Would you please copy out each entry exactly?

Collected data
......
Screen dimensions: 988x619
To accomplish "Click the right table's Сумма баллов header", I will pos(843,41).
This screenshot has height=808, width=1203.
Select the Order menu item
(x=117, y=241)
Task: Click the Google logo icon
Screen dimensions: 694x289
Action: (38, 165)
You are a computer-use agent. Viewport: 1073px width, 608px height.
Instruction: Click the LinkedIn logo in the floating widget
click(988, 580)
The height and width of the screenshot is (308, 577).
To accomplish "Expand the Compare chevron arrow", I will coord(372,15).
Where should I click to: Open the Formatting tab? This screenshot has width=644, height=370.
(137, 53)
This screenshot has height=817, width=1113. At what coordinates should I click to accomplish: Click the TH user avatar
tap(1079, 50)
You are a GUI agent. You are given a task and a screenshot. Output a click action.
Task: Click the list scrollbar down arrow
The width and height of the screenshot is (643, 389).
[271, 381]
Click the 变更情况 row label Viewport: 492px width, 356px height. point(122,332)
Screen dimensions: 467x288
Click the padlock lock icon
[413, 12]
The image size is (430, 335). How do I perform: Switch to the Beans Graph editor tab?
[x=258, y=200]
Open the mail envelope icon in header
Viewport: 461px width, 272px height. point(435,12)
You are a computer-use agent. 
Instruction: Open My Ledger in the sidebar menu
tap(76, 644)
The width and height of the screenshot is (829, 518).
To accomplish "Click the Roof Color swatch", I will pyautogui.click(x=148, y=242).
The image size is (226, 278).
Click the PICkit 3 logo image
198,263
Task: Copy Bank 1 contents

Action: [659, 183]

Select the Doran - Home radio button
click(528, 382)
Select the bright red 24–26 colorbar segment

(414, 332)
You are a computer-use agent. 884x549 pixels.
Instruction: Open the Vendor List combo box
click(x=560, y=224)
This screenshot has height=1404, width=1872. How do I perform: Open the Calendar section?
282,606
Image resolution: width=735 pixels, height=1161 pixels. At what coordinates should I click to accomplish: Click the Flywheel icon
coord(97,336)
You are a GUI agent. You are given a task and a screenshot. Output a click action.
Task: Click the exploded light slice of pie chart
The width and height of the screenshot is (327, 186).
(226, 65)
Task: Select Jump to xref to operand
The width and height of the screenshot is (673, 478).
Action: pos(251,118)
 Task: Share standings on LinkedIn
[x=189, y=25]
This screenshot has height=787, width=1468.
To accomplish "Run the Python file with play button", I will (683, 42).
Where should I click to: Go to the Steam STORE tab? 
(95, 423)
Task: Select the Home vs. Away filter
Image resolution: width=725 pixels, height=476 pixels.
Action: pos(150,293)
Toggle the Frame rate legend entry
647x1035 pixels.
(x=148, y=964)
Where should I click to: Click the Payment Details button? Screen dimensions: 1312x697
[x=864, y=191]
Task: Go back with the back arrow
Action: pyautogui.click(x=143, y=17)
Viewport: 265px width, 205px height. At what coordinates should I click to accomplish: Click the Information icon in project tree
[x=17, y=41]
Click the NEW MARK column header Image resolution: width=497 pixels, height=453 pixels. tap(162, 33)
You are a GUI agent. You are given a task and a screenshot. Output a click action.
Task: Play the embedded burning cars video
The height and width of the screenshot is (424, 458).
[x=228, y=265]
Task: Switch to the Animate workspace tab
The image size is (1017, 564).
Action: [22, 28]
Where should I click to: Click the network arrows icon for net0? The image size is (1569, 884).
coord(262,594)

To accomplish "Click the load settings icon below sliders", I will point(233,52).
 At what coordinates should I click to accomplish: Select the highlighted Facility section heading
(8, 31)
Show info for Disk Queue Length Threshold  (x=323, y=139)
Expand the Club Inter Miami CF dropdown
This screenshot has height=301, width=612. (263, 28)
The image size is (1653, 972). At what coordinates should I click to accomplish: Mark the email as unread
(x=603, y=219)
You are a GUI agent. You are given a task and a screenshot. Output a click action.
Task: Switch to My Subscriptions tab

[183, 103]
......
Exercise solution -
Screen dimensions: 988x619
To accomplish "Click the right table's Сумма баллов header", I will pos(843,41).
This screenshot has height=808, width=1203.
Select the Order menu item
(x=117, y=241)
Task: Click the Google logo icon
Screen dimensions: 694x289
Action: (38, 165)
You are a computer-use agent. Viewport: 1073px width, 608px height.
Instruction: Click the LinkedIn logo in the floating widget
click(988, 580)
The height and width of the screenshot is (308, 577).
To accomplish "Expand the Compare chevron arrow", I will coord(372,15).
Where should I click to: Open the Formatting tab? This screenshot has width=644, height=370.
(137, 53)
This screenshot has height=817, width=1113. At what coordinates should I click to accomplish: Click the TH user avatar
tap(1079, 50)
You are a GUI agent. You are given a task and a screenshot. Output a click action.
Task: Click the list scrollbar down arrow
The width and height of the screenshot is (643, 389).
[271, 381]
Click the 变更情况 row label Viewport: 492px width, 356px height. point(122,332)
Screen dimensions: 467x288
Click the padlock lock icon
[413, 12]
The image size is (430, 335). How do I perform: Switch to the Beans Graph editor tab?
[x=258, y=200]
Open the mail envelope icon in header
Viewport: 461px width, 272px height. point(435,12)
You are a computer-use agent. 
Instruction: Open My Ledger in the sidebar menu
tap(76, 644)
The width and height of the screenshot is (829, 518).
To accomplish "Click the Roof Color swatch", I will pyautogui.click(x=148, y=242).
The image size is (226, 278).
Click the PICkit 3 logo image
198,263
Task: Copy Bank 1 contents

Action: [659, 183]

Select the Doran - Home radio button
click(528, 382)
Select the bright red 24–26 colorbar segment

(414, 332)
You are a computer-use agent. 884x549 pixels.
Instruction: Open the Vendor List combo box
click(x=560, y=224)
This screenshot has height=1404, width=1872. How do I perform: Open the Calendar section?
282,606
Image resolution: width=735 pixels, height=1161 pixels. At what coordinates should I click to accomplish: Click the Flywheel icon
coord(97,336)
You are a GUI agent. You are given a task and a screenshot. Output a click action.
Task: Click the exploded light slice of pie chart
The width and height of the screenshot is (327, 186).
(226, 65)
Task: Select Jump to xref to operand
The width and height of the screenshot is (673, 478).
Action: pos(251,118)
 Task: Share standings on LinkedIn
[x=189, y=25]
This screenshot has height=787, width=1468.
To accomplish "Run the Python file with play button", I will (683, 42).
Where should I click to: Go to the Steam STORE tab? 
(95, 423)
Task: Select the Home vs. Away filter
Image resolution: width=725 pixels, height=476 pixels.
Action: pos(150,293)
Toggle the Frame rate legend entry
647x1035 pixels.
(x=148, y=964)
Where should I click to: Click the Payment Details button? Screen dimensions: 1312x697
[x=864, y=191]
Task: Go back with the back arrow
Action: pyautogui.click(x=143, y=17)
Viewport: 265px width, 205px height. At what coordinates should I click to accomplish: Click the Information icon in project tree
[x=17, y=41]
Click the NEW MARK column header Image resolution: width=497 pixels, height=453 pixels. tap(162, 33)
You are a GUI agent. You are given a task and a screenshot. Output a click action.
Task: Play the embedded burning cars video
The height and width of the screenshot is (424, 458).
[x=228, y=265]
Task: Switch to the Animate workspace tab
The image size is (1017, 564).
Action: [22, 28]
Where should I click to: Click the network arrows icon for net0? The image size is (1569, 884).
coord(262,594)

To accomplish "Click the load settings icon below sliders", I will point(233,52).
 At what coordinates should I click to accomplish: Select the highlighted Facility section heading
(8, 31)
Show info for Disk Queue Length Threshold  (x=323, y=139)
Expand the Club Inter Miami CF dropdown
This screenshot has height=301, width=612. (263, 28)
The image size is (1653, 972). At what coordinates should I click to accomplish: Mark the email as unread
(x=603, y=219)
You are a GUI agent. You are given a task and a screenshot. Output a click action.
Task: Switch to My Subscriptions tab

[183, 103]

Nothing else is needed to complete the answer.